Likewise, nephrologists must know how to encourage autonomy in their patients, despite the natural and easily understood resistance of the latter, because autonomy in dialysis provides better quality of life; talking to patients who have chosen self-care is sufficient to be convinced.

AURA’s project is to promote patient autonomy.
But because "autonomy" does not mean "abandon", AURA’s associative project is to accompany patients throughout all the stages of their renal failure, to inform them and help them choose the most appropriate treatment mode, to train them and make them actors in their treatment, to accompany them during periods of autonomy and periods of dependence, during preparation for a possible transplant and follow-up after transplantation, to manage possible complications during hospitalization, to help patients and their families to benefit from specialized teams (dietitians, psychologists).

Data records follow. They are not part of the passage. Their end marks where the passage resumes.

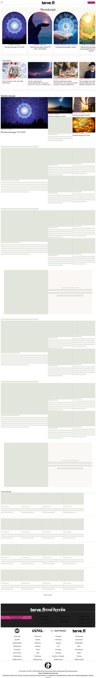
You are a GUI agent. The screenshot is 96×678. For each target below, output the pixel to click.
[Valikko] (1, 3)
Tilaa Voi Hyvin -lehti (16, 616)
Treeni (38, 649)
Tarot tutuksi (6, 61)
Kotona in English (58, 656)
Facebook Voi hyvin (85, 619)
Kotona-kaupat (56, 675)
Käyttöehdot (40, 671)
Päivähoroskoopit (8, 96)
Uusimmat (17, 636)
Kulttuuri (37, 646)
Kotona (39, 675)
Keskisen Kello (66, 675)
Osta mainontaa (64, 616)
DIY (58, 646)
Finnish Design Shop (19, 675)
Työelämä (37, 656)
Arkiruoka (58, 639)
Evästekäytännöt (61, 671)
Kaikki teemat (17, 659)
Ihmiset (37, 639)
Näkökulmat (17, 646)
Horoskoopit (17, 656)
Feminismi (37, 636)
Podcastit (17, 649)
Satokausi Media (87, 675)
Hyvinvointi (79, 639)
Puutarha (58, 649)
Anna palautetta (44, 623)
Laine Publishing (76, 675)
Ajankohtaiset (17, 643)
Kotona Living (46, 675)
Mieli (79, 646)
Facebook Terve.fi (85, 626)
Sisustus (58, 653)
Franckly (29, 675)
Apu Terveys (17, 653)
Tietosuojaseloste (50, 671)
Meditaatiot (79, 643)
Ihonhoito (38, 643)
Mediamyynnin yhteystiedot (64, 621)
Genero (34, 675)
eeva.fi (10, 675)
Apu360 (17, 639)
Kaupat (58, 643)
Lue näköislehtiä (16, 618)
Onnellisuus (79, 649)
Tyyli (37, 653)
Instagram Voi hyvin (85, 623)
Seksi (79, 653)
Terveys (79, 656)
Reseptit (58, 636)
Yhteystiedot (44, 619)
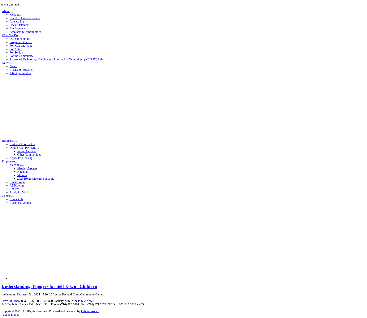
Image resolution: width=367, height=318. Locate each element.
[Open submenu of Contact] (12, 196)
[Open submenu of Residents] (15, 141)
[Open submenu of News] (10, 63)
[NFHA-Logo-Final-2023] (113, 134)
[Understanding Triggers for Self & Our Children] (66, 278)
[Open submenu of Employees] (16, 162)
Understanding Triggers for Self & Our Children (49, 286)
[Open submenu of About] (11, 12)
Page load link (10, 314)
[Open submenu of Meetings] (22, 165)
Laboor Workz (90, 311)
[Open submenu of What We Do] (19, 36)
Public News (85, 301)
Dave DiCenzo (11, 301)
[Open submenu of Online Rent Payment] (37, 148)
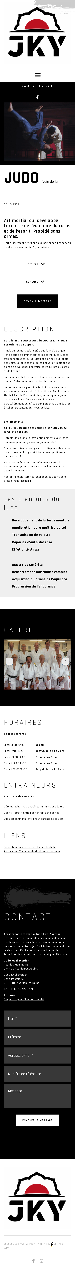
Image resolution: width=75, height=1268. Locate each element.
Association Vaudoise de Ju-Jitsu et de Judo (32, 851)
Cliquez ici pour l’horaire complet (24, 999)
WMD (7, 1248)
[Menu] (37, 75)
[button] (38, 97)
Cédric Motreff (13, 813)
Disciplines (38, 86)
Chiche (58, 1244)
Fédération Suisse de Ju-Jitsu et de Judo (30, 847)
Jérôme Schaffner (15, 806)
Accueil (26, 86)
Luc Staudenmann (15, 819)
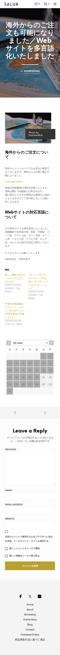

Finally, self-care dialysis is far too often presented by physicians and the regulatory authorities, and experienced by patients, as treatment on the cheap enabling social security to make savings in this period of physician controlled health care expenditure.
This is obviously the best way to do away with it!
On the contrary, it should be granted the means to exist because it is an investment in the future; but this requires cooperation from all the actors involved in the treatment of chronic renal failure:

  • the regulatory authorities should not content themselves with simply encouraging self-care dialysis, hemodialysis or peritoneal dialysis in their writings, but in a more effective manner by insisting on appropriate training for future nephrologists, by enhancing the status of the medical activities involved, by proposing fee schedules that will ensure financial viability;
  • the manufacturers should invest in development programs for specific materials, and more particularly dialysis monitors for daily use that optimize preparation time;
  • the physicians should make sure that their patients have received comprehensive and objective information on all the treatment modes available before their possible care management depending on the dialysis mode(s) used in their institution;
  • finally, and possibly above all, the patients themselves, whose influence on regulatory authorities continues to increase, must be convinced of the freedom offered by autonomy and have the courage to demand it.